## Problem to work on:
Copy out, word for word, the lines beginning with the one that contains "Task: Click the Username" and continuing through the one that contains "Action: pos(27,285)", including both.

(Target position records)
------

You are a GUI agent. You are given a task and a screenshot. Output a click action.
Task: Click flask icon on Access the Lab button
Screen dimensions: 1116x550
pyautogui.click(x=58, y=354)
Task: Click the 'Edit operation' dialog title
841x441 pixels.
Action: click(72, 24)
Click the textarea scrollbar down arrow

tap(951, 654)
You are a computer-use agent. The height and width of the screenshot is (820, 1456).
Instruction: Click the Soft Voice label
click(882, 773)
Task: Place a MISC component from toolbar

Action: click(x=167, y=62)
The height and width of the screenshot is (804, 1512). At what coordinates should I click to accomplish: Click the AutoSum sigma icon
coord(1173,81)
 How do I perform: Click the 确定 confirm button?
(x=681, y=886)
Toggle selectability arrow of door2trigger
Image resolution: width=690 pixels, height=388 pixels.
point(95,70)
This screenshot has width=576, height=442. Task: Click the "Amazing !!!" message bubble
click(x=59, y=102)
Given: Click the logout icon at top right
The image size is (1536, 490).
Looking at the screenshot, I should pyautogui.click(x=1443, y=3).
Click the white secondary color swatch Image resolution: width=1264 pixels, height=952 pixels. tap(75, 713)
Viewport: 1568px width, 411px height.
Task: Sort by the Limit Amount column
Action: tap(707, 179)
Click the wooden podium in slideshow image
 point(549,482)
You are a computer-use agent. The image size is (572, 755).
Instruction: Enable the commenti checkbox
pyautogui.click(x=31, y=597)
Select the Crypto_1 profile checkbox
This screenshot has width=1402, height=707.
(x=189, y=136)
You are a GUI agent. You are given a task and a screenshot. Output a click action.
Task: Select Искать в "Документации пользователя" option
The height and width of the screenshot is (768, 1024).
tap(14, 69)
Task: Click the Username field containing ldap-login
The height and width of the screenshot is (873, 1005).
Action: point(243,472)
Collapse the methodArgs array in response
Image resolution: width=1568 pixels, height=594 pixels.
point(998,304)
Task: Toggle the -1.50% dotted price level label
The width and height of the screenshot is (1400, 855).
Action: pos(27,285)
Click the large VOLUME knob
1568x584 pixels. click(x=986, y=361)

------

## Result for this task:
Task: Click the Username field containing ldap-login
The height and width of the screenshot is (873, 1005).
Action: point(243,472)
Collapse the methodArgs array in response
Image resolution: width=1568 pixels, height=594 pixels.
point(998,304)
Task: Toggle the -1.50% dotted price level label
The width and height of the screenshot is (1400, 855).
Action: pos(27,285)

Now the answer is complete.